What to work on: Rewrite each line of the listing below as one string in a JSON list, skipping blank lines.

═════ Stored records

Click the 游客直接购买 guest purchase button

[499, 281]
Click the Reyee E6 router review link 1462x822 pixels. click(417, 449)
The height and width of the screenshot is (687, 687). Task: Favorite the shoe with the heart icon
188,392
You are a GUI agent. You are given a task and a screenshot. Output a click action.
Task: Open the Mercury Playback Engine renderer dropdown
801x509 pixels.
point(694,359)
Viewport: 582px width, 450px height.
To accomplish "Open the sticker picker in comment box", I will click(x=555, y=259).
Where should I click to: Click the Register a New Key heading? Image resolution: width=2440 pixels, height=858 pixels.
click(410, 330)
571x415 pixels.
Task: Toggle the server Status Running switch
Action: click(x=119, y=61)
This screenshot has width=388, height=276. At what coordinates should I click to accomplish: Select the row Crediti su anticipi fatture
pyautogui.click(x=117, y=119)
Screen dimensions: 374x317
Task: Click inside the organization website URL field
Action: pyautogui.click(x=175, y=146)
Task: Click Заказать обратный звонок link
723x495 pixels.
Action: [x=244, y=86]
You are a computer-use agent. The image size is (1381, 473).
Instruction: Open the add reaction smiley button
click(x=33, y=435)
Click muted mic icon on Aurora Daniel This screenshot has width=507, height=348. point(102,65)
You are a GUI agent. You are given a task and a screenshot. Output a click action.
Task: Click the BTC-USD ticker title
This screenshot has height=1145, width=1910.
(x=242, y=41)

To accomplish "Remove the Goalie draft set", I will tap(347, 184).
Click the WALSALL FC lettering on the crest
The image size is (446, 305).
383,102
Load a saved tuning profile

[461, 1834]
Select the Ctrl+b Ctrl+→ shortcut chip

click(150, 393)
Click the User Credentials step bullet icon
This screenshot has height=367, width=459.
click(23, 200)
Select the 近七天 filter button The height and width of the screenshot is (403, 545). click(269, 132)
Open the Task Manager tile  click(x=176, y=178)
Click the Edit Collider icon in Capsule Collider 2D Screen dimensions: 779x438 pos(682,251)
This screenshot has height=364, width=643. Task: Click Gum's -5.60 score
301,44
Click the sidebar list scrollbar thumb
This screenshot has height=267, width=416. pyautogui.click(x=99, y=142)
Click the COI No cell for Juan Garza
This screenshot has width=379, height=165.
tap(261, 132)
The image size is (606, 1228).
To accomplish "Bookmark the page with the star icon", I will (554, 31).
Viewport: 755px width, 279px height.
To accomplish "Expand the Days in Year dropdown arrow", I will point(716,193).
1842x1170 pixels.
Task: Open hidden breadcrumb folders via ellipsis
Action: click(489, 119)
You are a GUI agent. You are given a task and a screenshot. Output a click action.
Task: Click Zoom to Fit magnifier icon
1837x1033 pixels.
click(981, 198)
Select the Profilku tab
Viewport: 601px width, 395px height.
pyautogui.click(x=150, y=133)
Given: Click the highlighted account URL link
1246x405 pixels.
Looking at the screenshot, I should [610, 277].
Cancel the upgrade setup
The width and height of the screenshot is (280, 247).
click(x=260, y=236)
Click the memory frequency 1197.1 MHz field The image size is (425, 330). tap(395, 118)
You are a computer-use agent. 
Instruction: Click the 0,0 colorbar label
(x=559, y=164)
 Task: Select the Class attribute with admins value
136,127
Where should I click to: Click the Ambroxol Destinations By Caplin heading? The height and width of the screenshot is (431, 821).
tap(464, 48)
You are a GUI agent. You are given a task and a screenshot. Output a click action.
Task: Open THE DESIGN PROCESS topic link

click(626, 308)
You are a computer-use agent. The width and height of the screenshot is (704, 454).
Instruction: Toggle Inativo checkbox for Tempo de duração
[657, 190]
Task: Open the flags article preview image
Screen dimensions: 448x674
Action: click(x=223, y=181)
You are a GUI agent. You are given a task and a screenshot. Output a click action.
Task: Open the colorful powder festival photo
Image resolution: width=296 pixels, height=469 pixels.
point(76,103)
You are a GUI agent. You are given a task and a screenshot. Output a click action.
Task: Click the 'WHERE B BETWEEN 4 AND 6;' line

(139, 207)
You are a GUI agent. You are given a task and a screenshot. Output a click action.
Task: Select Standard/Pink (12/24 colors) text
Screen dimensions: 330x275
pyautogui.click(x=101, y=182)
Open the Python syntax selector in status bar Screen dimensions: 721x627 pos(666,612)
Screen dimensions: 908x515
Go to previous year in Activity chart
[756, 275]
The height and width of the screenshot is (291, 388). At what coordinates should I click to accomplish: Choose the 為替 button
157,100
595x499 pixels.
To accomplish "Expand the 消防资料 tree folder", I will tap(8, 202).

══════════

Correct result:
[
  "Click the 游客直接购买 guest purchase button",
  "[499, 281]",
  "Click the Reyee E6 router review link 1462x822 pixels. click(417, 449)",
  "The height and width of the screenshot is (687, 687). Task: Favorite the shoe with the heart icon",
  "188,392",
  "You are a GUI agent. You are given a task and a screenshot. Output a click action.",
  "Task: Open the Mercury Playback Engine renderer dropdown",
  "801x509 pixels.",
  "point(694,359)",
  "Viewport: 582px width, 450px height.",
  "To accomplish \"Open the sticker picker in comment box\", I will click(x=555, y=259).",
  "Where should I click to: Click the Register a New Key heading? Image resolution: width=2440 pixels, height=858 pixels.",
  "click(410, 330)",
  "571x415 pixels.",
  "Task: Toggle the server Status Running switch",
  "Action: click(x=119, y=61)",
  "This screenshot has width=388, height=276. At what coordinates should I click to accomplish: Select the row Crediti su anticipi fatture",
  "pyautogui.click(x=117, y=119)",
  "Screen dimensions: 374x317",
  "Task: Click inside the organization website URL field",
  "Action: pyautogui.click(x=175, y=146)",
  "Task: Click Заказать обратный звонок link",
  "723x495 pixels.",
  "Action: [x=244, y=86]",
  "You are a computer-use agent. The image size is (1381, 473).",
  "Instruction: Open the add reaction smiley button",
  "click(x=33, y=435)",
  "Click muted mic icon on Aurora Daniel This screenshot has width=507, height=348. point(102,65)",
  "You are a GUI agent. You are given a task and a screenshot. Output a click action.",
  "Task: Click the BTC-USD ticker title",
  "This screenshot has height=1145, width=1910.",
  "(x=242, y=41)",
  "To accomplish \"Remove the Goalie draft set\", I will tap(347, 184).",
  "Click the WALSALL FC lettering on the crest",
  "The image size is (446, 305).",
  "383,102",
  "Load a saved tuning profile",
  "[461, 1834]",
  "Select the Ctrl+b Ctrl+→ shortcut chip",
  "click(150, 393)",
  "Click the User Credentials step bullet icon",
  "This screenshot has height=367, width=459.",
  "click(23, 200)",
  "Select the 近七天 filter button The height and width of the screenshot is (403, 545). click(269, 132)",
  "Open the Task Manager tile  click(x=176, y=178)",
  "Click the Edit Collider icon in Capsule Collider 2D Screen dimensions: 779x438 pos(682,251)",
  "This screenshot has height=364, width=643. Task: Click Gum's -5.60 score",
  "301,44",
  "Click the sidebar list scrollbar thumb",
  "This screenshot has height=267, width=416. pyautogui.click(x=99, y=142)",
  "Click the COI No cell for Juan Garza",
  "This screenshot has width=379, height=165.",
  "tap(261, 132)",
  "The image size is (606, 1228).",
  "To accomplish \"Bookmark the page with the star icon\", I will (554, 31).",
  "Viewport: 755px width, 279px height.",
  "To accomplish \"Expand the Days in Year dropdown arrow\", I will point(716,193).",
  "1842x1170 pixels.",
  "Task: Open hidden breadcrumb folders via ellipsis",
  "Action: click(489, 119)",
  "You are a GUI agent. You are given a task and a screenshot. Output a click action.",
  "Task: Click Zoom to Fit magnifier icon",
  "1837x1033 pixels.",
  "click(981, 198)",
  "Select the Profilku tab",
  "Viewport: 601px width, 395px height.",
  "pyautogui.click(x=150, y=133)",
  "Given: Click the highlighted account URL link",
  "1246x405 pixels.",
  "Looking at the screenshot, I should [610, 277].",
  "Cancel the upgrade setup",
  "The width and height of the screenshot is (280, 247).",
  "click(x=260, y=236)",
  "Click the memory frequency 1197.1 MHz field The image size is (425, 330). tap(395, 118)",
  "You are a computer-use agent. ",
  "Instruction: Click the 0,0 colorbar label",
  "(x=559, y=164)",
  " Task: Select the Class attribute with admins value",
  "136,127",
  "Where should I click to: Click the Ambroxol Destinations By Caplin heading? The height and width of the screenshot is (431, 821).",
  "tap(464, 48)",
  "You are a GUI agent. You are given a task and a screenshot. Output a click action.",
  "Task: Open THE DESIGN PROCESS topic link",
  "click(626, 308)",
  "You are a computer-use agent. The width and height of the screenshot is (704, 454).",
  "Instruction: Toggle Inativo checkbox for Tempo de duração",
  "[657, 190]",
  "Task: Open the flags article preview image",
  "Screen dimensions: 448x674",
  "Action: click(x=223, y=181)",
  "You are a GUI agent. You are given a task and a screenshot. Output a click action.",
  "Task: Open the colorful powder festival photo",
  "Image resolution: width=296 pixels, height=469 pixels.",
  "point(76,103)",
  "You are a GUI agent. You are given a task and a screenshot. Output a click action.",
  "Task: Click the 'WHERE B BETWEEN 4 AND 6;' line",
  "(139, 207)",
  "You are a GUI agent. You are given a task and a screenshot. Output a click action.",
  "Task: Select Standard/Pink (12/24 colors) text",
  "Screen dimensions: 330x275",
  "pyautogui.click(x=101, y=182)",
  "Open the Python syntax selector in status bar Screen dimensions: 721x627 pos(666,612)",
  "Screen dimensions: 908x515",
  "Go to previous year in Activity chart",
  "[756, 275]",
  "The height and width of the screenshot is (291, 388). At what coordinates should I click to accomplish: Choose the 為替 button",
  "157,100",
  "595x499 pixels.",
  "To accomplish \"Expand the 消防资料 tree folder\", I will tap(8, 202)."
]